Starting at the line with "800x600 pixels." and going on through the line with "You are a computer-use agent. The", reproduce each line in the records below exactly and nothing more.

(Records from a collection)

□ □ □ □

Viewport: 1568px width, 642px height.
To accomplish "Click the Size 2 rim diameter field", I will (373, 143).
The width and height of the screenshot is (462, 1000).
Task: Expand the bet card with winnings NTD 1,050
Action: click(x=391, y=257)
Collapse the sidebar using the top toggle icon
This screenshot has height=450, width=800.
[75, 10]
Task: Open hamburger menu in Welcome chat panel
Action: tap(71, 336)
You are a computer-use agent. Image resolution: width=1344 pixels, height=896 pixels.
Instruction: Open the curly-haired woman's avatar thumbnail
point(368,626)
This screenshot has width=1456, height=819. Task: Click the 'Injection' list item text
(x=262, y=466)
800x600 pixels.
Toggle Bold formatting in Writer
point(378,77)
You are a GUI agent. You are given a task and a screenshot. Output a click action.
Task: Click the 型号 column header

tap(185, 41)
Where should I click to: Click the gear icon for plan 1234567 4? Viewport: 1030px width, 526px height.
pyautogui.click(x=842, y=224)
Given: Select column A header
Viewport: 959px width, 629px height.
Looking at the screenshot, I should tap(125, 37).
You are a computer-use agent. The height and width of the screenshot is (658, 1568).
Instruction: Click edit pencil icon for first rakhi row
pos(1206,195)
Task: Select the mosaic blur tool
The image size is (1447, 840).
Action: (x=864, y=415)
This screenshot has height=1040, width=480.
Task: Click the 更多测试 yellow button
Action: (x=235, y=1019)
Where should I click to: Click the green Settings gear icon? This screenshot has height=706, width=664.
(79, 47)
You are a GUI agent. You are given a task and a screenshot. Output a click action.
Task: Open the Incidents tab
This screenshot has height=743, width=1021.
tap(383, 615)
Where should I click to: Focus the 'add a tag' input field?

□ □ □ □

> TASK OUTPUT
800x600 pixels.
Toggle Bold formatting in Writer
point(378,77)
You are a GUI agent. You are given a task and a screenshot. Output a click action.
Task: Click the 型号 column header

tap(185, 41)
Where should I click to: Click the gear icon for plan 1234567 4? Viewport: 1030px width, 526px height.
pyautogui.click(x=842, y=224)
Given: Select column A header
Viewport: 959px width, 629px height.
Looking at the screenshot, I should tap(125, 37).
You are a computer-use agent. The height and width of the screenshot is (658, 1568).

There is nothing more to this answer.